What you should do: All lines in the data bearing the string "releases" should be identified and copied.

(Stored records)
....
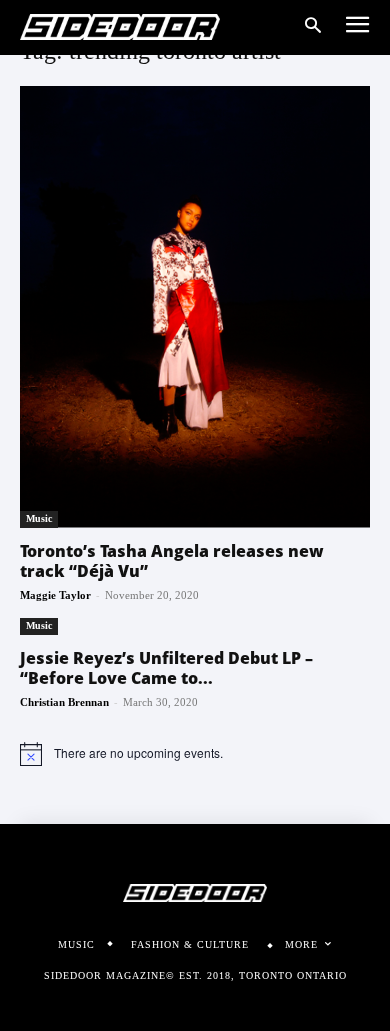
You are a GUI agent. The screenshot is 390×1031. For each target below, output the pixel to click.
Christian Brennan (64, 702)
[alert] (195, 754)
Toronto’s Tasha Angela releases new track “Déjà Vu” (172, 561)
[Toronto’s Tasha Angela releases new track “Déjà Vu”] (195, 307)
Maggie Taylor (55, 595)
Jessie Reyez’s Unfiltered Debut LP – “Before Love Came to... (166, 668)
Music (39, 518)
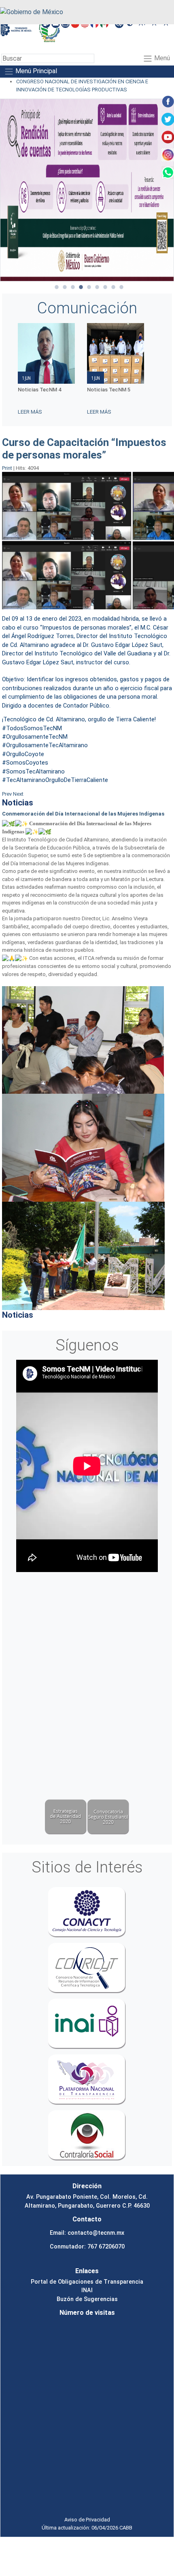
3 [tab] (73, 287)
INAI (87, 2290)
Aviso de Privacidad (87, 2520)
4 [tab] (81, 287)
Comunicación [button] (87, 308)
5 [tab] (89, 287)
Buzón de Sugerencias (87, 2299)
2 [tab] (65, 287)
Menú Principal (35, 71)
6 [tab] (97, 287)
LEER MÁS (30, 412)
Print (7, 468)
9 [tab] (121, 287)
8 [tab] (113, 287)
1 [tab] (57, 287)
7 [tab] (105, 287)
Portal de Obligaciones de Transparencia (87, 2281)
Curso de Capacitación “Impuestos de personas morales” (84, 448)
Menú (161, 58)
....
Problem solution:
Toronto’s Tasha Angela releases new track “Déjà Vu” (172, 561)
[Toronto’s Tasha Angela releases new track “Déjà Vu”] (195, 307)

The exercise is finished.